Im Flugzeug bleiben die Plätze neben einem frei. Da kann man sich quer über die Sitzreihe langmachen. Oder? Es kommt darauf an. Anspruch hat ein Passagier nur auf den gebuchten Sitzplatz. Grundsätzlich verboten sei die Nutzung benachbarter Plätze aber nicht, teilt der deutsche Luftverkehrswirtschaftsverband BDL auf Anfrage mit. Passagiere sollten sich nur nicht ungefragt breit machen, denn am Ende entscheidet das Bordpersonal.
So handhabt das etwa Deutschlands größte Airline Lufthansa: Die Nutzung freier Nachbarplätze müsse vorab mit der Kabinencrew abgestimmt werden, so eine Sprecherin. Die Crew entscheide situativ, auch weil freie Plätze im Laufe eines Fluges aus operativen Gründen wieder benötigt werden könnten. Beispielsweise, wenn ein anderer Gast umgesetzt werden müsse.

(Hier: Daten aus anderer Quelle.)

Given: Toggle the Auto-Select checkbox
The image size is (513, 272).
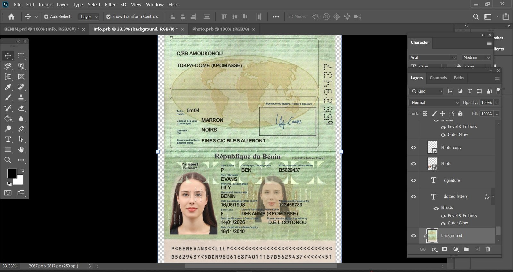Looking at the screenshot, I should [x=46, y=17].
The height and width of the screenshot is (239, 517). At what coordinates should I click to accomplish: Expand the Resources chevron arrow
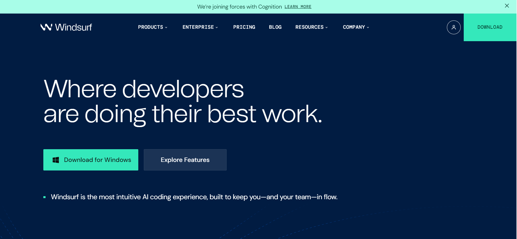coord(327,27)
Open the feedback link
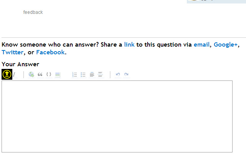Screen dimensions: 246x154 tap(33, 12)
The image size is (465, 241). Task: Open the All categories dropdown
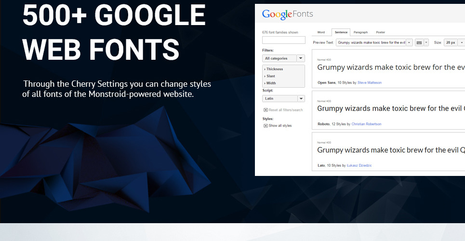[283, 58]
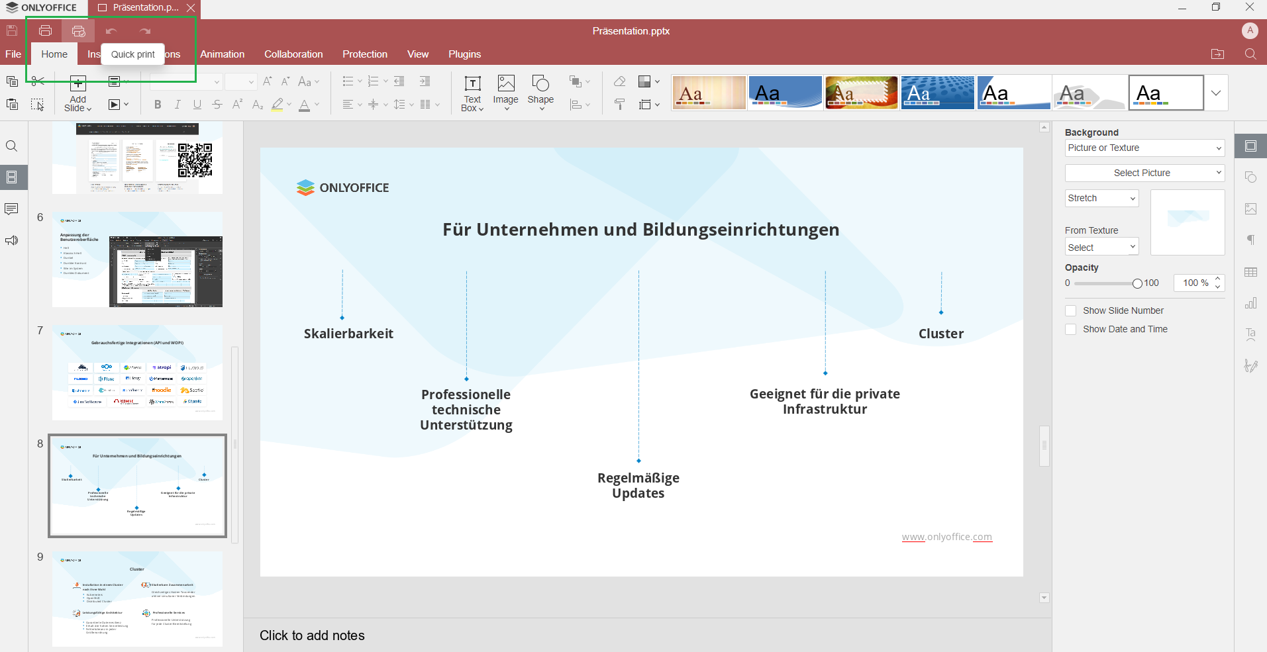Switch to the Animation tab
Image resolution: width=1267 pixels, height=652 pixels.
tap(223, 54)
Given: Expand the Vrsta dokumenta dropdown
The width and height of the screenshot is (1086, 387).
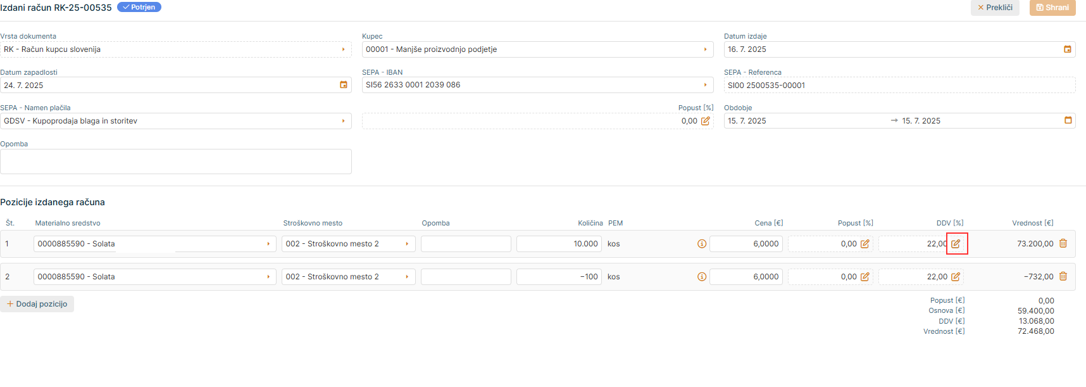Looking at the screenshot, I should [x=344, y=49].
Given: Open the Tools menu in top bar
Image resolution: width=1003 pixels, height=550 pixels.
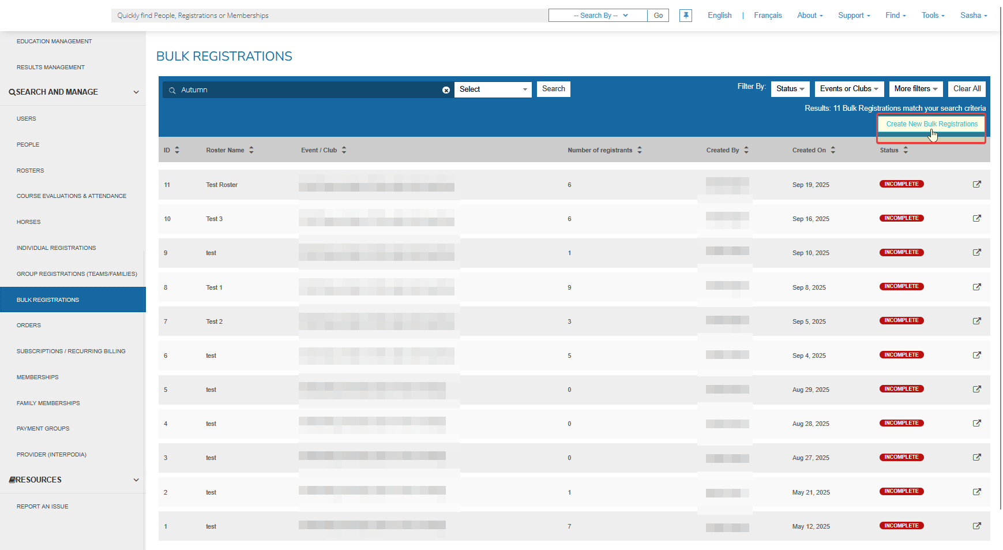Looking at the screenshot, I should [x=933, y=16].
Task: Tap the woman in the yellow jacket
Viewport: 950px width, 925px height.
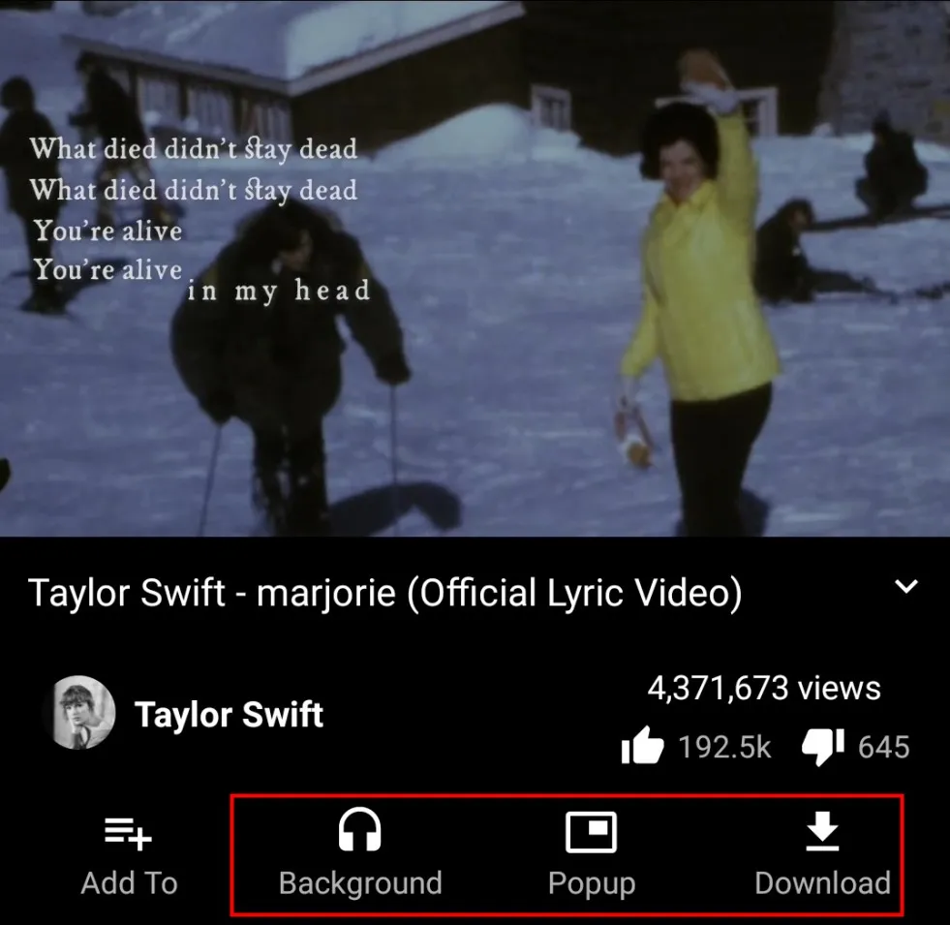Action: coord(699,291)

Natürlich will man mehrere Plätze auf langen Flügen zum Hinlegen nutzen. Doch das ist nicht immer erlaubt. Grundsätzlich gilt: Während des Rollvorgangs, des Starts und der Landung ist das Liegen über mehrere Sitze nicht möglich. Während dieser Phasen müssen Fluggäste aufrecht und angeschnallt auf den Sitzen sein. In der Economy-Class müsse außerdem bei Turbulenzen stets eine aufrechte, angeschnallte Position eingenommen werden, dies sei durch die Sitzzulassung bedingt, heißt es vonseiten der Lufthansa. Darf man liegen, dürfen Kopf und Füße zu keiner Zeit in den Gang ragen. Und: Wer seine Füße auf der Sitzfläche ablegen will, sollte natürlich die Schuhe ausziehen, falls es keine separate Auflage gibt. Wer nicht auf den Zufall freier Nebenplätze und die Kulanz der Crew angewiesen sein will, kann bei einigen Airlines auf allen oder ausgewählten Langstreckenflügen in der Economy-Klasse komplette Sitzreihen buchen.